O governo federal anunciou nesta sexta-feira, 24 de julho de 2026, uma redução de R$ 5,7 bilhões no bloqueio de despesas do Orçamento deste ano. O valor congelado passou de R$ 23,7 bilhões para R$ 17,9 bilhões. Os dados foram divulgados pelo ministro do Planejamento e Orçamento, Bruno Moretti, e pela secretária de Política Econômica do Ministério da Fazenda, Débora Freire, durante a apresentação do Relatório de Avaliação de Receitas e Despesas Primárias do 3º bimestre.
Esta é a terceira revisão bimestral das contas públicas em 2026. No 1º bimestre, o governo havia bloqueado R$ 1,6 bilhão. No 2º, o bloqueio foi ampliado em R$ 22,1 bilhões, chegando a R$ 23,7 bilhões. Agora, a nova revisão reduziu essa necessidade em R$ 5,7 bilhões.
A margem para o cumprimento da meta fiscal saltou de R$ 4,1 bilhões para R$ 10,8 bilhões, considerando o limite inferior da meta de resultado primário para 2026. Com isso, o governo informou que não haverá necessidade de contingenciamento de despesas.
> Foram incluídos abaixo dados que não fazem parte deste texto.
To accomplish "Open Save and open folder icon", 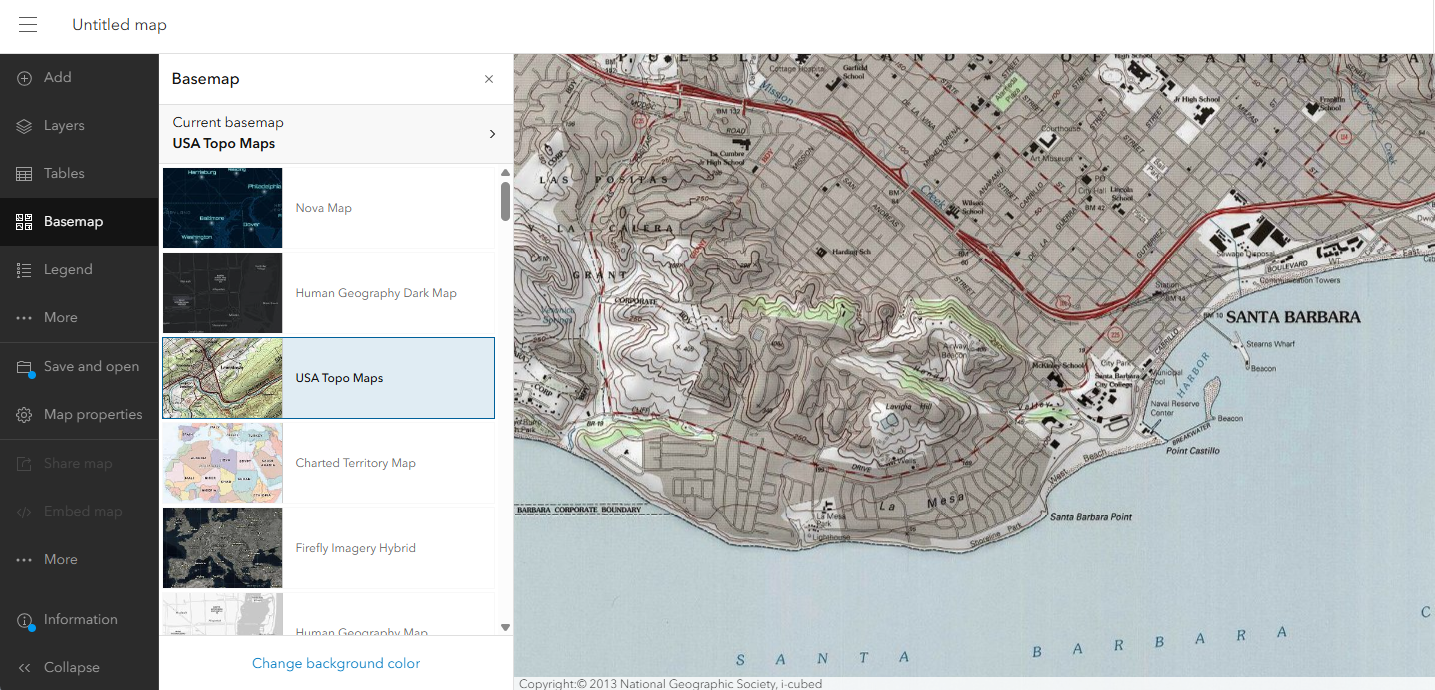I will click(25, 367).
Do lado das receitas, a projeção total subiu de R$ 3,218 trilhões para R$ 3,237 trilhões, alta de R$ 19,2 bilhões. O Imposto de Renda liderou o avanço, com R$ 12,7 bilhões a mais na estimativa, seguido por Cofins (R$ 5,6 bilhões), CSLL (R$ 4,8 bilhões) e IPI (R$ 4,4 bilhões).
Do lado dos gastos, houve redução nas projeções de benefícios previdenciários (R$ 2,7 bilhões), pessoal (R$ 4,3 bilhões) e BPC (R$ 3,2 bilhões). Em contrapartida, subiram as estimativas para gastos na área de saúde (R$ 3,5 bilhões) e para abono salarial e seguro-desemprego (R$ 1,6 bilhão).
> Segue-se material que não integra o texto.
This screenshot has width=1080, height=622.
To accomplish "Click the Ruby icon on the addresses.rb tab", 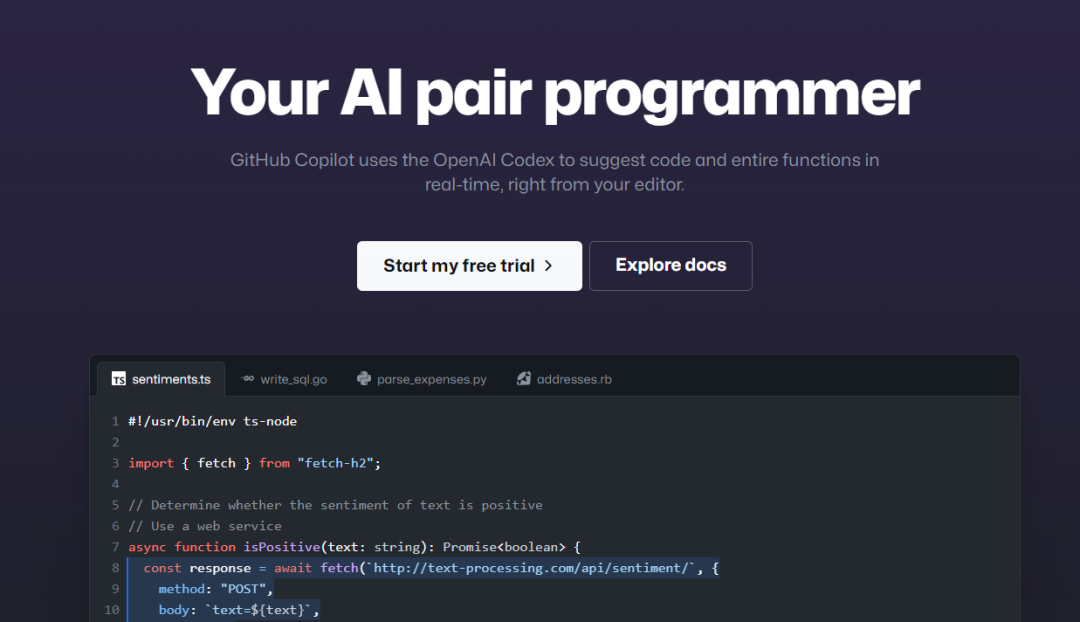I will click(522, 379).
O deficit primário projetado caiu de R$ 60,3 bilhões para R$ 52 bilhões. O relatório manteve a projeção de crescimento do PIB em 2,27%, mas elevou a expectativa de inflação pelo IPCA de 4,49% para 5,08%. O preço médio do petróleo foi revisado de US$ 91,25 para US$ 79,16 por barril, e a taxa de câmbio permanece projetada em R$ 5,16 por dólar.